Computer Science Club hosted their third Tinker for Change.

Kristen Chun, Head Copyeditor

Tinker for Change is an annual all-day hackathon that has been hosted by the Computer Science Club for the past three years. High school students gather during the hackathon, working individually or in teams to devise a solution for a social justice issue within the CRLS community or the Cambridge community. Students have the entire school day to come up with a plan and have the opportunity to present their work at the end of the event. The hackathon, which began as an annual tradition in 2021, has been an excellent opportunity for students to not only get involved in coding but also get to meet new people and collaborate with their fellow peers.

This year, the Computer Science club hosted Tinker for Change at the end of May. The club collaborated with the MIT Office of Government and Community Relations (MIT OGCR) and the Scratch Foundation team to organize yet another successful hackathon. Members from different CRLS clubs, including Marine Conservation club, Aspine club, and Cybersecurity club, also collaborated with the Computer Science club by presenting their goals and thoughts on tinkering for change.

The MIT OGCR has also been sponsoring Tinker for Change since its pilot.

The Register Forum asked individuals from MIT and Scratch to share their thoughts on working with the Computer Science club to host Tinker for Change and talk about how their specific work correlates to the mission of Tinker for Change: to educate others on how technology can be used to create social change and to create a welcoming environment for all students interested in coding.

Jacy Edelman, the Creative Learning Manager at Scratch, told the Register Forum, “With a focus on social justice and community engagement, the Tinker for Change Hackathon is a perfect example of equitable creative coding opportunities that are at the heart of our work.” Edelman also mentioned that she gets to “collaborate with coworkers on how to develop tutorials and guides that [they] hope will inspire teachers to facilitate Scratch and creative learning in their own classrooms.”

The MIT OGCR has also been sponsoring Tinker for Change since its pilot.
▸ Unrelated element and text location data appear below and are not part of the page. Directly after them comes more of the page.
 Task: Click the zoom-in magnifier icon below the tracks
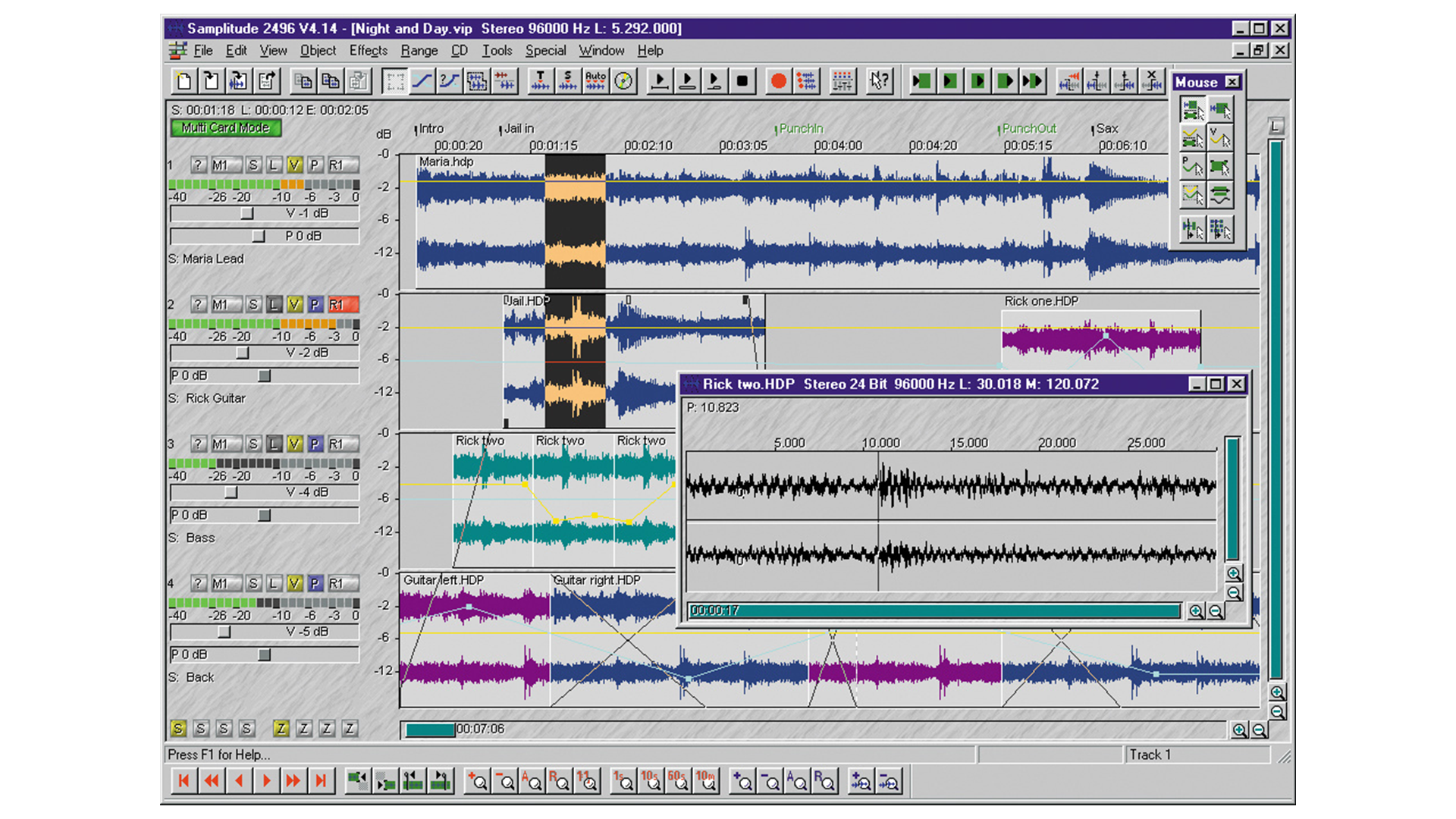coord(1238,730)
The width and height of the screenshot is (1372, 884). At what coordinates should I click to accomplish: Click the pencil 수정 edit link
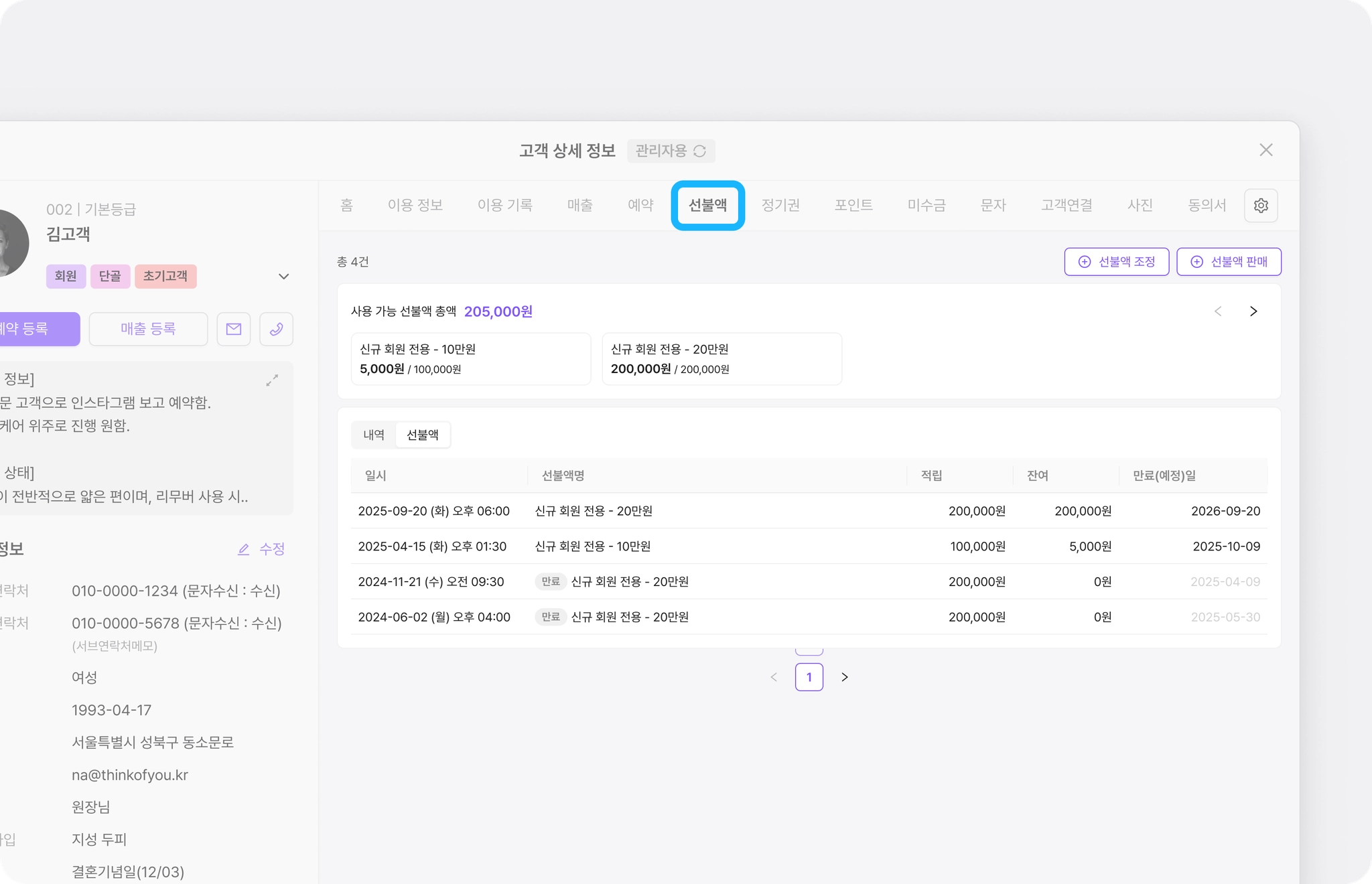(261, 549)
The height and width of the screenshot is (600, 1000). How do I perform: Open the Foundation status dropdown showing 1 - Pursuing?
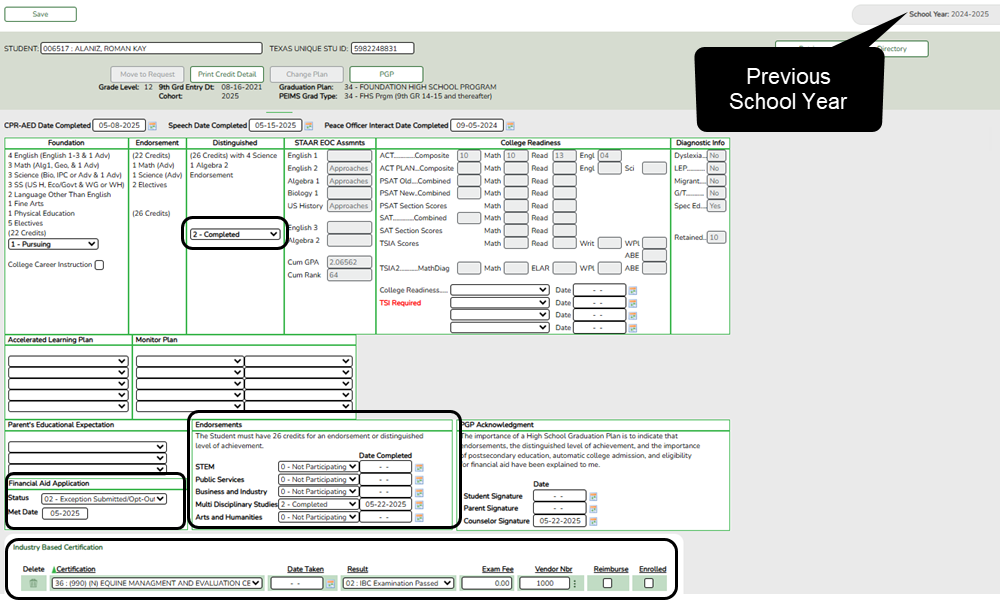tap(52, 244)
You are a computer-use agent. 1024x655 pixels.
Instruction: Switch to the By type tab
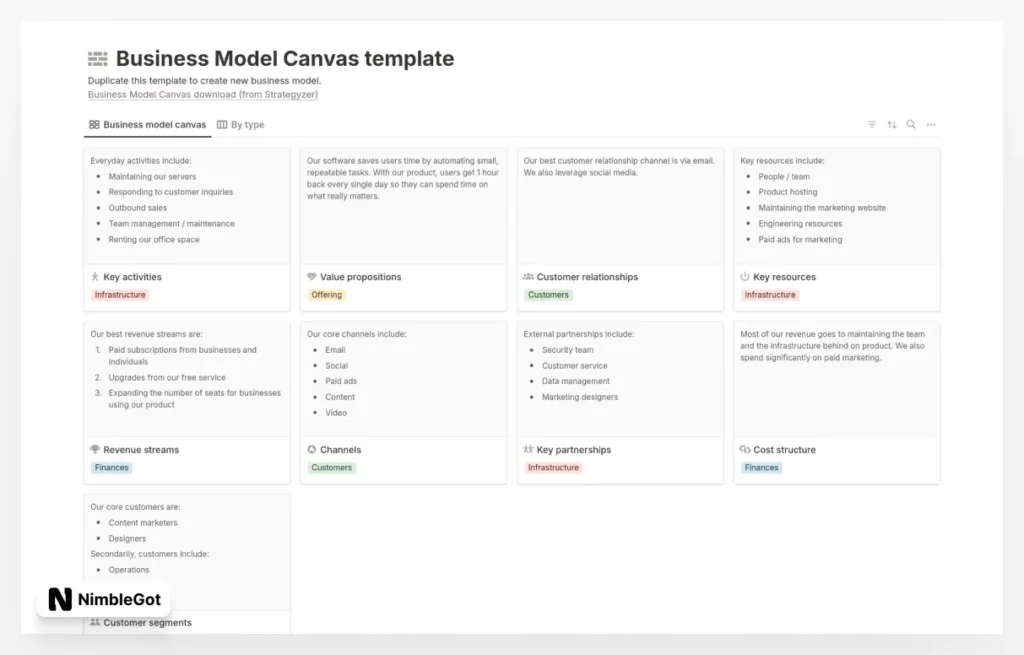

Rohan Kundargi, the K-12 Community Outreach Administrator at the MIT OGCR, told the RF that he “works with scientists and educators to create opportunities that empower teens to discover their voices and explore their passions.”

“It’s one of my favorite annual partnerships because it is wholly designed, planned, and run by high school students!” Kundargi added.

Working with both the Scratch Foundation and the MIT OGCR has allowed the CRLS Computer Science club to improve the experience of participating in Tinker for Change by featuring multiple guest speakers and providing a variety of swag to all participants.

A participant of the hackathon, Sebastian Prasanna ’24, told the Register Forum that, “My favorite part had to be seeing other people’s presentations and what other people thought of. It was cool seeing all the ideas other people thought of.”

Hannah Chun ’23, one of the co-organizers of Tinker for Change and a co-president of the CRLS Computer Science Club, stated, “Hosting this hackathon for the past two years has been one of my most memorable experiences here at CRLS, and I’m so grateful for this opportunity to collaborate with my peers and share my passion for computer science with others.”